O testemunho em voz directa tornou-se, portanto, indispensável.  Detalhando uma época de estreita ligação entre o Exército e a RTP, o filme começava por contar a história do DFC, a primeira Escola de Cinema do país, por onde passaram rostos tão reconhecíveis como Júlio Isidro, António Sala, Lauro António ou Pinto de Morais. Fernando Matos Silva e Hélder Mendes partilharam as suas experiências em África enquanto cineastas e repórteres e João Egreja, Fernando Ferreira, Marcelino Marques, António Heleno, Alves Pereira, Sanches Ramos e Marques Valentim explicaram o que era isso de ser Atirador de Fotocine, em Angola, Moçambique e na Guiné. O revolucionário José Paulo Viana relatou os pormenores de um assalto único. E os apoios do Tenente-Coronel Prada (CAVE), do Major Laureano (AGEX) e do Major Cunha Roberto (AHM) foram indispensáveis para actualizar a questão, transparecendo a incrível disponibilidade com que o Exército português abriu plenamente as portas a esta extensiva pesquisa. A jeito de homenagem, a participação de Miguel Nunes como Fotocine-tipo - decalque, agora a cores, da sua icónica personagem no filme Cartas da Guerra (de Ivo M. Ferreira) - aqui esquematizando sumariamente as actividades desempenhadas pelos Fotocines: revelação, ampliação, projecção, montagem, filmagem, fotografia, classificação. 


O filme conheceria uma primeira exibição televisiva no dia da Revolução, facto que não deixa de ser relevante para mim, uma vez que, contas feitas, este projecto inaugura um ponto de viragem fulcral no meu percurso: o formato ''longa-metragem''. Justificava-se: se o seu referente televisivo acabara por tomar parte na sua linguagem do filme, os Fotocines regressavam por esta via à RTP, quase meio século depois. E porque também a Cinemateca Portuguesa faz parte do enredo, por ter dedicado um volume ao fundador do DFC que toda a gente esqueceu depois da Revolução (Baptista Rosa), acarinho ainda muitíssimo a possibilidade de antestreia presencial neste espaço. E recordo particularmente como foi o Professor José Manuel Costa - no entusiasmo com que leccionava Documentário na FCSH ou apontava como salas de estudo o Doc Lisboa, o Doc’s Kingdom ou a Cinemateca - quem melhor exemplificou a miríade de formas em que um documentário pode ser materializado.

- _DADOS REGISTADOS_
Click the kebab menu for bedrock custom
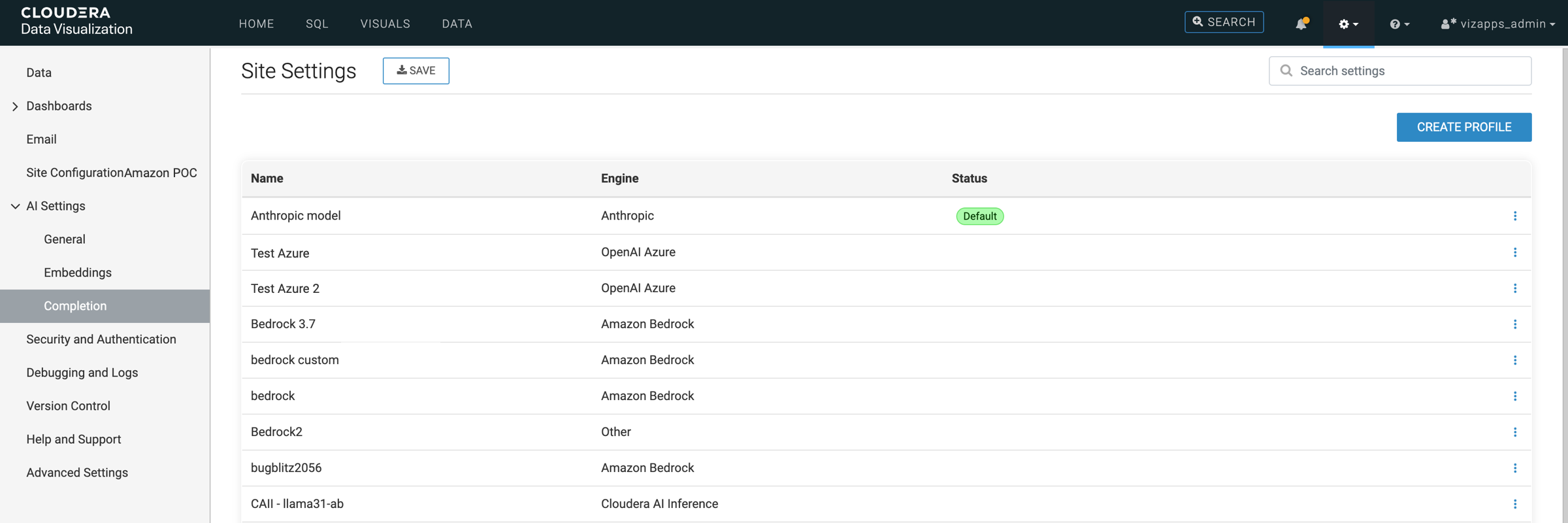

- _TRABALHO PEDIDO_
Escreva a continuação do texto sobre o filme dos Fotocines, começando logo a seguir à última frase apresentada.

- _RESPOSTA FINAL_
Assim é: partimos para um filme com as mãos abertas para agarrar um qualquer pedaço do mundo. A sua modelação é o árduo problema na base. E se faz parte da força-motriz do género documental este confronto com a realidade, este, em particular, foi múltiplo, amargo, agudizado por um contexto de circunstâncias incomuns. Mas se, até ver, conseguimos ficar longe do COVID, não perdemos o bichinho do Cinema e não saímos das trincheiras: adiante. 





LET'S LOOK AT ''DA TRAILA''

Se agradeço a todos os envolvidos e participantes pela sua disponibilidade e dedicação., o meu primeiro obrigada vai para a Jacinta Barros e o Rui Simões (Real Ficção), por embarcarem na aventura de produzirem comigo uma longa, tendo eu apenas feito algumas curtas de escola e video-ensaios. É vital que os produtores portugueses preservem essa especial sensibilidade de apoiar os jovens realizadores, e que se continuem a materializar esses sonhos chamados filmes.